[Dataset entries]
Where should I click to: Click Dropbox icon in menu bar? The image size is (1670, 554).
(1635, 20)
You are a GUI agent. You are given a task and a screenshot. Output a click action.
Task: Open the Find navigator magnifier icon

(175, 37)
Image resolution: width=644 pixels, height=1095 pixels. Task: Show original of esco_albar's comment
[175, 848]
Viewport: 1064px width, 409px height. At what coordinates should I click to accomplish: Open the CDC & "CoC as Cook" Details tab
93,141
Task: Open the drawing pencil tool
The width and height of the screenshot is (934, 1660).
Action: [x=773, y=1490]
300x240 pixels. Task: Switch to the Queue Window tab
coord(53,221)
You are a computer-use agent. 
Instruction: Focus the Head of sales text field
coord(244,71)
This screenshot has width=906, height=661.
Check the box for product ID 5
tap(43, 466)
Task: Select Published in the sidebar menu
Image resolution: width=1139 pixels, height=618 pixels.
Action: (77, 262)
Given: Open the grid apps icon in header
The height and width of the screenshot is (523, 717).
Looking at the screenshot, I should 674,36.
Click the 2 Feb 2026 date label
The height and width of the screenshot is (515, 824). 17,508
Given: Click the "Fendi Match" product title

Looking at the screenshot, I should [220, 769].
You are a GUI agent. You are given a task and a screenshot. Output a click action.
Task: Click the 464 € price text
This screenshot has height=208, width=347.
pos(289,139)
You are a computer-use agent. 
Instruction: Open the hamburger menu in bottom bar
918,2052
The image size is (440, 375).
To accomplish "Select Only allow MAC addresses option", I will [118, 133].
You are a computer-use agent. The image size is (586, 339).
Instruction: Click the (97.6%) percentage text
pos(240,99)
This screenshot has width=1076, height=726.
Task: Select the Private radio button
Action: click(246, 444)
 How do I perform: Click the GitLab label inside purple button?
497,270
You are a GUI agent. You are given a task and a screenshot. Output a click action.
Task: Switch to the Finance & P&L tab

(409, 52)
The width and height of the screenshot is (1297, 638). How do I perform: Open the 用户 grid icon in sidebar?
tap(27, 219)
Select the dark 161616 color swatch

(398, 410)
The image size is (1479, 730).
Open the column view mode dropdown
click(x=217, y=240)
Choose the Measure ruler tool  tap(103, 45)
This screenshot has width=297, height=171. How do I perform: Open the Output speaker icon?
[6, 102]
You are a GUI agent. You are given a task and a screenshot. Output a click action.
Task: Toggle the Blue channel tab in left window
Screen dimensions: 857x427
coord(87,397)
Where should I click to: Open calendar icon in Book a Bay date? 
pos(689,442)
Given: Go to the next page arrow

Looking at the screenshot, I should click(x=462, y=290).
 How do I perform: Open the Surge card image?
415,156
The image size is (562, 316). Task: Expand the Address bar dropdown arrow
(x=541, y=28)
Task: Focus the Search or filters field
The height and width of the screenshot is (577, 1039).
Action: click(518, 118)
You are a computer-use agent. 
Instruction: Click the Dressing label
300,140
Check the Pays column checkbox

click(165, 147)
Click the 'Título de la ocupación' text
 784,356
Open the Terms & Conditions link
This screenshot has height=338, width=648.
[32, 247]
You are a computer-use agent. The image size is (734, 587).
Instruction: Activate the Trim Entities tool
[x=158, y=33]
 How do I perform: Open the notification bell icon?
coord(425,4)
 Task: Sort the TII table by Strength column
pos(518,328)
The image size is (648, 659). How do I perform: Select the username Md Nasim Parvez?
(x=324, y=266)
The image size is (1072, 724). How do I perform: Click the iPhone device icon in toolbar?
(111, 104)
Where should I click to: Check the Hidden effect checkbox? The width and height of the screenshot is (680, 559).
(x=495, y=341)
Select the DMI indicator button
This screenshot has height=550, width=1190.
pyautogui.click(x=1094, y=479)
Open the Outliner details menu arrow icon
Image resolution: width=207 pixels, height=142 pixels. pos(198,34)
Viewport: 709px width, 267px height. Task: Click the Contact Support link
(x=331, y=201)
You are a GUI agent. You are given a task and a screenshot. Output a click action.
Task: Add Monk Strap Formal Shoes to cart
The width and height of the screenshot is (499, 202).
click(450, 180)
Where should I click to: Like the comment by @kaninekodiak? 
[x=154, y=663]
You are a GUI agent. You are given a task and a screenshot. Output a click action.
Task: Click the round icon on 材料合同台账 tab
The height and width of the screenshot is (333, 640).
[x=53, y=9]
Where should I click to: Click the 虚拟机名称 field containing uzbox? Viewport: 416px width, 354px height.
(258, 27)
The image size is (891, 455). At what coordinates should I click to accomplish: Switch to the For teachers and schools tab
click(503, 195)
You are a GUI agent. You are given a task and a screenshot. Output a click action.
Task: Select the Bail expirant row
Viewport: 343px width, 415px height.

EXERCISE DETAILS
No line before the one with "Where should I click to: Click the" belongs in the answer; copy that line and the rest of the records exactly.

FINISHED TASK
Where should I click to: Click the 虚拟机名称 field containing uzbox? Viewport: 416px width, 354px height.
(258, 27)
The image size is (891, 455). At what coordinates should I click to accomplish: Switch to the For teachers and schools tab
click(503, 195)
You are a GUI agent. You are given a task and a screenshot. Output a click action.
Task: Select the Bail expirant row
Viewport: 343px width, 415px height.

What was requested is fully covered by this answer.